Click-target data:

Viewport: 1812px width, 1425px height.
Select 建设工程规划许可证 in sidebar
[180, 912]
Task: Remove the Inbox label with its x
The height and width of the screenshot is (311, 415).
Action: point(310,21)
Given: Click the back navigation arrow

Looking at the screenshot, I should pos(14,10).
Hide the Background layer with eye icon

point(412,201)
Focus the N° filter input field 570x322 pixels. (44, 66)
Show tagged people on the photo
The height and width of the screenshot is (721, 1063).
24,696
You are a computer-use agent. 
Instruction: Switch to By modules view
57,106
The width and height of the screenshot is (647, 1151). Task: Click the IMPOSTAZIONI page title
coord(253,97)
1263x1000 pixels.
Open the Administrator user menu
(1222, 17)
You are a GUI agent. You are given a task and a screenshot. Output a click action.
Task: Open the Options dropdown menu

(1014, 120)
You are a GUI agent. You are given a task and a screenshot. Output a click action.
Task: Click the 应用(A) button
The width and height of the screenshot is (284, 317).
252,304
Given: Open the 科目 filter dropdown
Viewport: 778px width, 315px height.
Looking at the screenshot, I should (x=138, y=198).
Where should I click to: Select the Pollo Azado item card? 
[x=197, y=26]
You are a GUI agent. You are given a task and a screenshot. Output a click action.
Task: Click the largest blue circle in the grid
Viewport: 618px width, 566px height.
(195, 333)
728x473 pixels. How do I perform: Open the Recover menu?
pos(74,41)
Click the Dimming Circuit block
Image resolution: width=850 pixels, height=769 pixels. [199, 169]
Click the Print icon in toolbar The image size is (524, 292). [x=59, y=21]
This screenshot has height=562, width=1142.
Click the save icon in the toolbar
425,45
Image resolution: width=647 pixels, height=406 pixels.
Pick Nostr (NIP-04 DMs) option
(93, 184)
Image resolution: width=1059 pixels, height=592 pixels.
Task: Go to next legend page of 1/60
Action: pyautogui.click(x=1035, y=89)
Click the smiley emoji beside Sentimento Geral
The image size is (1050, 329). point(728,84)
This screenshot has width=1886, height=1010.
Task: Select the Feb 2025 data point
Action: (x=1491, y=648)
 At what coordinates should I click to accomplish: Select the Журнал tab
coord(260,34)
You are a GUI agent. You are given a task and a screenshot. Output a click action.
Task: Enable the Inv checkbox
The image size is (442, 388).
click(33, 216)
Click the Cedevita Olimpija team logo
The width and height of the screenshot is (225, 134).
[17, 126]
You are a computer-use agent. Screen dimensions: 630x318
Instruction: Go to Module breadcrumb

[REQUEST] Reproduce all of the records above line for line, changing nothing.

[SOLUTION TO THIS TASK]
Viewport: 1812px width, 1425px height.
Select 建设工程规划许可证 in sidebar
[180, 912]
Task: Remove the Inbox label with its x
The height and width of the screenshot is (311, 415).
Action: point(310,21)
Given: Click the back navigation arrow

Looking at the screenshot, I should pos(14,10).
Hide the Background layer with eye icon

point(412,201)
Focus the N° filter input field 570x322 pixels. (44, 66)
Show tagged people on the photo
The height and width of the screenshot is (721, 1063).
24,696
You are a computer-use agent. 
Instruction: Switch to By modules view
57,106
The width and height of the screenshot is (647, 1151). Task: Click the IMPOSTAZIONI page title
coord(253,97)
1263x1000 pixels.
Open the Administrator user menu
(1222, 17)
You are a GUI agent. You are given a task and a screenshot. Output a click action.
Task: Open the Options dropdown menu

(1014, 120)
You are a GUI agent. You are given a task and a screenshot. Output a click action.
Task: Click the 应用(A) button
The width and height of the screenshot is (284, 317).
252,304
Given: Open the 科目 filter dropdown
Viewport: 778px width, 315px height.
Looking at the screenshot, I should (x=138, y=198).
Where should I click to: Select the Pollo Azado item card? 
[x=197, y=26]
You are a GUI agent. You are given a task and a screenshot. Output a click action.
Task: Click the largest blue circle in the grid
Viewport: 618px width, 566px height.
(195, 333)
728x473 pixels. How do I perform: Open the Recover menu?
pos(74,41)
Click the Dimming Circuit block
Image resolution: width=850 pixels, height=769 pixels. [199, 169]
Click the Print icon in toolbar The image size is (524, 292). [x=59, y=21]
This screenshot has height=562, width=1142.
Click the save icon in the toolbar
425,45
Image resolution: width=647 pixels, height=406 pixels.
Pick Nostr (NIP-04 DMs) option
(93, 184)
Image resolution: width=1059 pixels, height=592 pixels.
Task: Go to next legend page of 1/60
Action: pyautogui.click(x=1035, y=89)
Click the smiley emoji beside Sentimento Geral
The image size is (1050, 329). point(728,84)
This screenshot has width=1886, height=1010.
Task: Select the Feb 2025 data point
Action: (x=1491, y=648)
 At what coordinates should I click to accomplish: Select the Журнал tab
coord(260,34)
You are a GUI agent. You are given a task and a screenshot. Output a click action.
Task: Enable the Inv checkbox
The image size is (442, 388).
click(33, 216)
Click the Cedevita Olimpija team logo
The width and height of the screenshot is (225, 134).
[17, 126]
You are a computer-use agent. Screen dimensions: 630x318
Instruction: Go to Module breadcrumb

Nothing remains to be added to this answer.